→ **FRAGMENTO PROPORCIONADO**
Primo Levi: Una historia sobre Auschwitz


Los que vivís seguros 
En vuestras casas caldeadas
Los que os encontráis, al volver por la tarde,
La comida caliente y los rostros amigos:
Considerad si es un hombre
Quien trabaja en el fango
Quien no conoce la paz
Quien lucha por la mitad de un panecillo
Quien muere por un sí o por un no.
Considerad si es una mujer
Quien no tiene cabellos ni nombre
Ni fuerzas para recordarlo
Vacía la mirada y frío el regazo
Como una rana invernal.
Pensad que esto ha sucedido:
Os encomiendo estas palabras.
Grabadlas en vuestros corazones
Al estar en casa, al ir por la calle, 
Al acostaros, al levantaros;
Repetídselas a vuestros hijos.
O que vuestra casa se derrumbe, 
la enfermedad os imposibilite,
Vuestros descendientes os vuelvan el rostro.

→ **LISTADO DE DATOS**
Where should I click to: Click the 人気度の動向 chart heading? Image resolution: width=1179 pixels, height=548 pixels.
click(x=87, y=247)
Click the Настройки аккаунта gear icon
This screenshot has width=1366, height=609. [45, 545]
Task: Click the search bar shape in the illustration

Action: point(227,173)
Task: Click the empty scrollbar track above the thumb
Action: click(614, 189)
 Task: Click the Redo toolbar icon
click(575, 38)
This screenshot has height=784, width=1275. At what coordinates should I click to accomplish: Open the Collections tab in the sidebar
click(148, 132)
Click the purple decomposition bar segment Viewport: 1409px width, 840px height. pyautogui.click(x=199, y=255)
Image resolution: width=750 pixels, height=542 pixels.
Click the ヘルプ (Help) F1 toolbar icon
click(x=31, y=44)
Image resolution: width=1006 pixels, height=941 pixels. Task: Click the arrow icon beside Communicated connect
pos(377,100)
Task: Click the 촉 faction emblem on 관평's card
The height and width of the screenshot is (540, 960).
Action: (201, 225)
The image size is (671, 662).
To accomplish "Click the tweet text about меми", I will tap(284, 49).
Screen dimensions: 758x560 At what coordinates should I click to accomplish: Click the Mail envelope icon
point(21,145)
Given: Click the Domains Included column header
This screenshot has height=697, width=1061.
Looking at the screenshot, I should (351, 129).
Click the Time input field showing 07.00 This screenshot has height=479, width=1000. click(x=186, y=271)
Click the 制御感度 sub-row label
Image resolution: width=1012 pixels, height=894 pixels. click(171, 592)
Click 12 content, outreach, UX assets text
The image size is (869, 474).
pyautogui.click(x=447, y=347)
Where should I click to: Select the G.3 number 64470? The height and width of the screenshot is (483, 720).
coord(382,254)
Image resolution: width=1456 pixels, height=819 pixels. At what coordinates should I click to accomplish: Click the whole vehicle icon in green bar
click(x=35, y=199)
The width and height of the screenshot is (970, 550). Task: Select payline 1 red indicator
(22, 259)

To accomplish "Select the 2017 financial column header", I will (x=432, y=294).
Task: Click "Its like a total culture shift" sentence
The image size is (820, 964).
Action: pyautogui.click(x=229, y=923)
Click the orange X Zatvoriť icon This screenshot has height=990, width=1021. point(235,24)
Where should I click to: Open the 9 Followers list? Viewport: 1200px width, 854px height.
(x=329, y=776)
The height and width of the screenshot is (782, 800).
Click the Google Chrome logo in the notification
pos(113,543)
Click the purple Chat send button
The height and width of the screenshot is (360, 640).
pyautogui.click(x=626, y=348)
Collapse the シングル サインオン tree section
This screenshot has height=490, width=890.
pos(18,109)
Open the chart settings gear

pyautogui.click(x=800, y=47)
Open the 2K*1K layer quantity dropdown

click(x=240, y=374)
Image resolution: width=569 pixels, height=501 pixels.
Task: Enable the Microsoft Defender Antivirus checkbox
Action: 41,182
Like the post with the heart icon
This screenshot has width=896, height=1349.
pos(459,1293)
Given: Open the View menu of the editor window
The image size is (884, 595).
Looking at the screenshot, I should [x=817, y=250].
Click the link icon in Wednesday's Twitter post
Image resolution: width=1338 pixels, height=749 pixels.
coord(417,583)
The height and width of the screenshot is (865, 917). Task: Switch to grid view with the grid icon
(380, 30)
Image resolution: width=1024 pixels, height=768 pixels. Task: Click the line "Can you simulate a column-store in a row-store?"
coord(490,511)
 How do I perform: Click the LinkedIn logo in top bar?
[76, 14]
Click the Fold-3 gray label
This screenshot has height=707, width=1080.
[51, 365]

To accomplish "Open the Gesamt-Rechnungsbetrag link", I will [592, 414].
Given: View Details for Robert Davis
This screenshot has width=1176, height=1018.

→ **PROBLEMAS POR RESOLVER**
**A)** ¿Con qué animal se compara en el texto sobre Primo Levi a la mujer que no tiene cabellos ni nombre?
**B)** Prosigue el texto sobre Primo Levi a partir del punto en que termina.
El listado no tiene ningún papel en esto.

→ **CONJUNTO DE RESPUESTAS**
**A)** Con una rana invernal.

**B)**
"Si esto es un hombre" (Primo Levi, 1958)



En el número de diciembre de 2005 leí en "Revista de Libros" un artículo títulado "Trilogía de Primo Levi", escrito por el profesor y sociólogo Juan Manuel Iranzo. Como hago siempre que leo algún artículo o crítica sobre algún libro que me llama la atención (poco o ninguno de ellos será nunca un "super ventas" en las estanterías de las grandes superficies comerciales), guardo la referencia cuidadosamente para comprarlo y leerlo cuando se presente la ocasión favorable. Sinceramente, ya compro pocos libros, pero por fortuna la Biblioteca Pública del Estado en Las Palmas de Gran Canaria, como ya he comentado en ocasiones anteriores, tiene un buen fondo de títulos y suele ser generosa en la adquisición de aquellos que no tiene y le solicito: "Si esto es un hombre" (Muchnik Editores, Barcelona, 2002), de Primo Levi, fue uno de ellos.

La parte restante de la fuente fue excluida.